ФРАГМЕНТ ДОКУМЕНТА

· · ·

Выбрать главу

Однако введенная монополия, не дав ожидавшихся от нее благ, породила целое море злоупотреблений. Экспортные свидетельства добывались при помощи крупных взяток, и ничем не брезгавшие темные спекулянты на этом конкурсе бесчестности систематически одерживали верх над старыми солидными торговцами.

Если в гражданском ведомстве в центре злоупотреблений стояло ведомство торговли и промышленности, то в военном такое же положение занимали все учреждения, ведавшие реквизициями и поставками на армию. Эти учреждения и при старом режиме были известны своими злоупотреблениями, но то, что происходило в них во время гражданской войны в условиях усилившегося произвола и сократившегося контроля, было, конечно, неизмеримо хуже. И теперь в эмиграции живет немало бывших тыловых военных, руководившихся тогда принципом — «хоть день, да мой». Не день, а долгие годы в изгнании они живут за счет злоупотреблений, беззастенчиво совершавшихся ими во время гражданской войны. Впрочем, многие из них жили тогда так широко, что ничего не вывезли…

В этой атмосфере всеобщей коррупции земские и городские учреждения составляли отрадное исключение. Конечно, и в нашем общественном хозяйстве не обходилось без изъянов. Так, воровство низшего персонала больниц достигало невиданных прежде размеров. Невозможно было уследить за складами дров, белья и пр., таскали по мелочам, в «розницу», происходили и «оптовые» кражи со взломом. Но на верхах земского и городского хозяйства злоупотреблений почти не было.

· · ·

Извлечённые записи

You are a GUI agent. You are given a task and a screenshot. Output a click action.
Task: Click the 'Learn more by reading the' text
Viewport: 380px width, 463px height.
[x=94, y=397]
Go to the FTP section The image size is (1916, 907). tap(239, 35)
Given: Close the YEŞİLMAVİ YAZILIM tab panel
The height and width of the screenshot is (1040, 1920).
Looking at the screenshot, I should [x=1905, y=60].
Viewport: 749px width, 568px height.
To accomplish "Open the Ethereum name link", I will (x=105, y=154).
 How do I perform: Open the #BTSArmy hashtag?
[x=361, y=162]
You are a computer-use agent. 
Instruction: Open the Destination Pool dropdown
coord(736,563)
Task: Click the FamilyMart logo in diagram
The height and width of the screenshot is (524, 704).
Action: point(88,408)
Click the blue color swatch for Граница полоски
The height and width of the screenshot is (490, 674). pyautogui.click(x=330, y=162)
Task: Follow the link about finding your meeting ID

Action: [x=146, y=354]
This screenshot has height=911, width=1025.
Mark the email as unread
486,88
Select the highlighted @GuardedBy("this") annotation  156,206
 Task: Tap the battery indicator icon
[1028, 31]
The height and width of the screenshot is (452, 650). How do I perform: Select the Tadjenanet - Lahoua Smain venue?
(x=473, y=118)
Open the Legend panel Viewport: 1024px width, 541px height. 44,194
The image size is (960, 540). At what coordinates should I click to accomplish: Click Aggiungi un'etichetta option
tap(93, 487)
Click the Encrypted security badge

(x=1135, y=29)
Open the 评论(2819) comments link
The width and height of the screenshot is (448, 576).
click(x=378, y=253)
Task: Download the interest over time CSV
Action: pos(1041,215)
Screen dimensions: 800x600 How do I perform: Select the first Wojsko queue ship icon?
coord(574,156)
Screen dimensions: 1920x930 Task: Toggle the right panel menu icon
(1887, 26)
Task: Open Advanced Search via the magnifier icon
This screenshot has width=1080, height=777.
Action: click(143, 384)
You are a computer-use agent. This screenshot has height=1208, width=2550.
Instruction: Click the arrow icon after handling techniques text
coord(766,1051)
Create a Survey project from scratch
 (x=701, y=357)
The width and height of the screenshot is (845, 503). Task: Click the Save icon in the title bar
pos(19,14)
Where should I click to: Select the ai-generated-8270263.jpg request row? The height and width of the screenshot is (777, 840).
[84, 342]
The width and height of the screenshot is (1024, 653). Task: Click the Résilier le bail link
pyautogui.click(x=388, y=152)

· · ·

ЗАДАЧА
Перепишите отрывок о злоупотреблениях в годы гражданской войны от «В этой атмосфере» до «почти не было.», заменив «больниц» на «госпиталей».

ОТВЕТ К ЗАДАЧЕ
В этой атмосфере всеобщей коррупции земские и городские учреждения составляли отрадное исключение. Конечно, и в нашем общественном хозяйстве не обходилось без изъянов. Так, воровство низшего персонала госпиталей достигало невиданных прежде размеров. Невозможно было уследить за складами дров, белья и пр., таскали по мелочам, в «розницу», происходили и «оптовые» кражи со взломом. Но на верхах земского и городского хозяйства злоупотреблений почти не было.